A thin smile flashed in her lips. "Bushido, I'm fine. No more doubt. That's why we trained, right?"
"I am not inquiring. And I am not so easily placated," he said, and killed her smile with an upthrust eyebrow. "You are frightened. Fear has its place on the battlefield, but it cannot lead. You must command it, not the other way around."

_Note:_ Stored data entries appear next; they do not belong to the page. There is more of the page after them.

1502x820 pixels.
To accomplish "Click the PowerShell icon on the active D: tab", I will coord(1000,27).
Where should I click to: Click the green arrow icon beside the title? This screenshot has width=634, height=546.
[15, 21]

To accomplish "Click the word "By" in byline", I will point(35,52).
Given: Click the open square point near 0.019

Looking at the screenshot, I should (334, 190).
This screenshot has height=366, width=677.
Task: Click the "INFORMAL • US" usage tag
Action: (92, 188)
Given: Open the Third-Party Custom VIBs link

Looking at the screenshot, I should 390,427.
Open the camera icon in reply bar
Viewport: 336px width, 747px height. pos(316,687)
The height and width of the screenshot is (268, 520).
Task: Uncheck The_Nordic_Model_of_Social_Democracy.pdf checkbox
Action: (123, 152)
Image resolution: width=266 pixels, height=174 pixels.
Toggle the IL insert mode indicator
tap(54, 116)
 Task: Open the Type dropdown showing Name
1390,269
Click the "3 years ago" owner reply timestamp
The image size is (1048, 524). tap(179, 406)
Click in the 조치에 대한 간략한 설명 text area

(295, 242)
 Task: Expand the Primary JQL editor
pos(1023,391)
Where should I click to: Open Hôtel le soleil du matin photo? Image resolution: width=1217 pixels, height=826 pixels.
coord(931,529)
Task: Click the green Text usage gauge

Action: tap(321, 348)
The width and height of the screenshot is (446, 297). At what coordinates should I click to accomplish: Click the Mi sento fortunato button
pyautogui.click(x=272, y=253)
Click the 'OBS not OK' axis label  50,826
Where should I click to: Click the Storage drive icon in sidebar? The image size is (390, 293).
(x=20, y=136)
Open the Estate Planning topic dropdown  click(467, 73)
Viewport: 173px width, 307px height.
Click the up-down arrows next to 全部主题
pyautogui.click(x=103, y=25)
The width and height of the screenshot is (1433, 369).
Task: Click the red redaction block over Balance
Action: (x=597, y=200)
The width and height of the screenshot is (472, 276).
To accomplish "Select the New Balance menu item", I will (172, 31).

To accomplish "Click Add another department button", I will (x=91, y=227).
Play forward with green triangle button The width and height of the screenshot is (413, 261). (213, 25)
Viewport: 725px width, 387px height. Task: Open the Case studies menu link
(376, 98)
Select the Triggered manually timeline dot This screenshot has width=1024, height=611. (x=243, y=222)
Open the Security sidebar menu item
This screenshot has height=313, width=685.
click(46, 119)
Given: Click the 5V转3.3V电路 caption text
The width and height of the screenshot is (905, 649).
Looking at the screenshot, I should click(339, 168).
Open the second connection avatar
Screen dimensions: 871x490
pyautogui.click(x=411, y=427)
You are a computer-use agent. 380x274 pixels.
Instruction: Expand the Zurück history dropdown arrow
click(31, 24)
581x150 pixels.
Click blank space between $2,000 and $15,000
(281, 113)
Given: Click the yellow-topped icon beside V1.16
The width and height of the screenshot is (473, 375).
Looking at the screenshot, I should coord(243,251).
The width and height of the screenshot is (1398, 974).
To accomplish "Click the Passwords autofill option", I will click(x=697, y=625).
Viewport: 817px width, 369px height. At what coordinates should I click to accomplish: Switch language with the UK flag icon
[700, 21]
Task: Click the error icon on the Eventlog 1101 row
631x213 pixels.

Tek took his hand from her shoulder. His fingers felt strong and warm. She fought a blush as she wondered what a clammy mess her own grasp must have been. But she said, "Ryuko, I'm a basket case. I really am. But as long as you guys need me…as long as I still have to get this to Cyborg," she said, and patted the heavy satchel slung at her side, "I'm not quitting."
Bushido searched her face for an endless second. He nodded. "Very well," he said.
Blue-white light flashed behind Tek, only to be consumed by a wave of technology that swallowed her and her satchel whole. When the last of her armor fell into place, she towered over Bushido. She scooped him up with one hand and lumbered into a sprint that would catch them up to her recruits. "Let's move 'em out, Ry."
Bushido flipped and perched upon her shoulders, and steadied himself with a hand on her helmet. "Yippee-ki-yay," he deadpanned.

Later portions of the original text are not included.